AUDRE LORDE 1934-1992
Audre Lorde (born Audrey Geraldine Lorde), was an African American writer, feminist, lesbian, organizer, mother and civil rights activist.
Her poems and prose addressed human rights, Black feminist/queer perspectives, erotic and spiritual essence, women of color identities and intersectional liberation work. She articulated the interlocking nature of oppression systems, and their impact upon marginalized peoples like no one before her.
Audre was born February 18, 1934 in New York City. Beginning in the 60’s, her work was published in Black literary magazines and anthologies such as Langston Hughes’ 1962 New Negro Poets, USA. She published several volumes of poems including The First Cities, Cables To Rage and From A Land Where Other People Live, which was nominated for a National Book Award for poetry. Her 1976 work Coal garnered heightened attention within the Black Arts Movement distinguished for its intersectional framing of women’s identity. Among her most influential works was The Black Unicorn volume (1978) which explored holding multiple identities “I who am bound by my mirror / as well as my bed / see causes in color/ as well as sex”. The Cancer Journals (1980) explored insights drawn from her experiences living with breast cancer using passages from her diary.
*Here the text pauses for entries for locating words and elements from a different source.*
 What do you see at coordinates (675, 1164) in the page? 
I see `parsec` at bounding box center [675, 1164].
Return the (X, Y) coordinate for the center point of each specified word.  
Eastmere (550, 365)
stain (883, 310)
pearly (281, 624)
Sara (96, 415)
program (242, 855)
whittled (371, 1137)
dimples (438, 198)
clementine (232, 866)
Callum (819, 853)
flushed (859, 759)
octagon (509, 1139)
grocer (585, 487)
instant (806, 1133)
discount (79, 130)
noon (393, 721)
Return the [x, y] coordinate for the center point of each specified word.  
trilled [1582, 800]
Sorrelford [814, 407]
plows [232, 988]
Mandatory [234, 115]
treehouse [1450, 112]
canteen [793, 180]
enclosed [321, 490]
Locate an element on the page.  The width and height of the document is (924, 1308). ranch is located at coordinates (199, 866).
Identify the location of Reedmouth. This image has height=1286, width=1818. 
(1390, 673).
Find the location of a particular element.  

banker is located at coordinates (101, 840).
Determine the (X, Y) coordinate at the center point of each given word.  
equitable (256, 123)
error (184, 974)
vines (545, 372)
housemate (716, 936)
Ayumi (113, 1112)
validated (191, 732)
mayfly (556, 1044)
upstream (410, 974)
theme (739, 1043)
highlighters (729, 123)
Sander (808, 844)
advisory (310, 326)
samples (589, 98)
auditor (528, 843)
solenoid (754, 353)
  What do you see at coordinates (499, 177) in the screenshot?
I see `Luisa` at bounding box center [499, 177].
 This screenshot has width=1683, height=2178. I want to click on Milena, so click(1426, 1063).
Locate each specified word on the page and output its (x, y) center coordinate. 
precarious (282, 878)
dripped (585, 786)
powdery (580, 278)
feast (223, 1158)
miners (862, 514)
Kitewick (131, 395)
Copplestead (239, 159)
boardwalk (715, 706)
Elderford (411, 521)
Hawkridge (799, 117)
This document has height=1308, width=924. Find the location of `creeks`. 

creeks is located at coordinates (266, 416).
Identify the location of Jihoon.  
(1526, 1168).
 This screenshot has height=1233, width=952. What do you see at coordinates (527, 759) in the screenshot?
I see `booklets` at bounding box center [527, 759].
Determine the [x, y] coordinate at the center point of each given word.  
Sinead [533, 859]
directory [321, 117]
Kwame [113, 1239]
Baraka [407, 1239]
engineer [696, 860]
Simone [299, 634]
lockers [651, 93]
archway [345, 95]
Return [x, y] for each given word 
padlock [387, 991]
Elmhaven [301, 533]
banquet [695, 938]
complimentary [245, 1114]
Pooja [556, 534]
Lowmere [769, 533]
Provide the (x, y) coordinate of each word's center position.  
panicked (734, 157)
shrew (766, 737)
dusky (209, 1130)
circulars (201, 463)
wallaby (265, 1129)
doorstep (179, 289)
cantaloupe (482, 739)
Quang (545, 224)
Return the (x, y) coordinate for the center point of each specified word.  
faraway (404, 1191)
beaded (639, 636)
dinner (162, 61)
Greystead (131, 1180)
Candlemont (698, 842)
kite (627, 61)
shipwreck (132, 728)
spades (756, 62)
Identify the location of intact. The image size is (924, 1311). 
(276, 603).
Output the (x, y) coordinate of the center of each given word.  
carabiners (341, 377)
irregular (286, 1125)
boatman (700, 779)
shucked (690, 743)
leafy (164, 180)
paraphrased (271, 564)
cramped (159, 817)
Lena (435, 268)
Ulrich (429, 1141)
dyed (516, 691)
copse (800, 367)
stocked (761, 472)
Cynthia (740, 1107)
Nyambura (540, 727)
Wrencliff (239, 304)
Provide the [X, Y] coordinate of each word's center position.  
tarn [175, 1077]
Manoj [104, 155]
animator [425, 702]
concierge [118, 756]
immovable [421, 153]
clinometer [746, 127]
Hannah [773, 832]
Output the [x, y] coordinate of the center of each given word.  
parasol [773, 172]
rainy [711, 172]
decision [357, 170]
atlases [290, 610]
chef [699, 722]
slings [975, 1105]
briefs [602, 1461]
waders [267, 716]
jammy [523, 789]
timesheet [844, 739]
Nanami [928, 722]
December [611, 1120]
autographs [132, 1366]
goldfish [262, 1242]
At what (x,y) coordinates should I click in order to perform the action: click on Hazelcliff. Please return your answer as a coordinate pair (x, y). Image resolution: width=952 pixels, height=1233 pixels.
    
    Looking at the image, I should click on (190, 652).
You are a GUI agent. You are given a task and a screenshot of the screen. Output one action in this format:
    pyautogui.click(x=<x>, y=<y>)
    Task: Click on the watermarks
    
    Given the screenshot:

Her widely acclaimed Sister Outsider: Essays and Speeches (1984) included one of her most well-known essays “The Master’s Tools Will Never Dismantle the Master’s House”.
In 1991, she became the poet laureate of the State of New York. Her last collection of poems, The Marvelous Arithmetics of Distance-Poems 1987-1992 was published in 1993. Shortly before her death, Audre Lorde took on the African name Gambda Adisa, which means “she who makes her meaning known”. She died November 17, 1992 in St. Croix, where she was living with Gloria T. Joseph.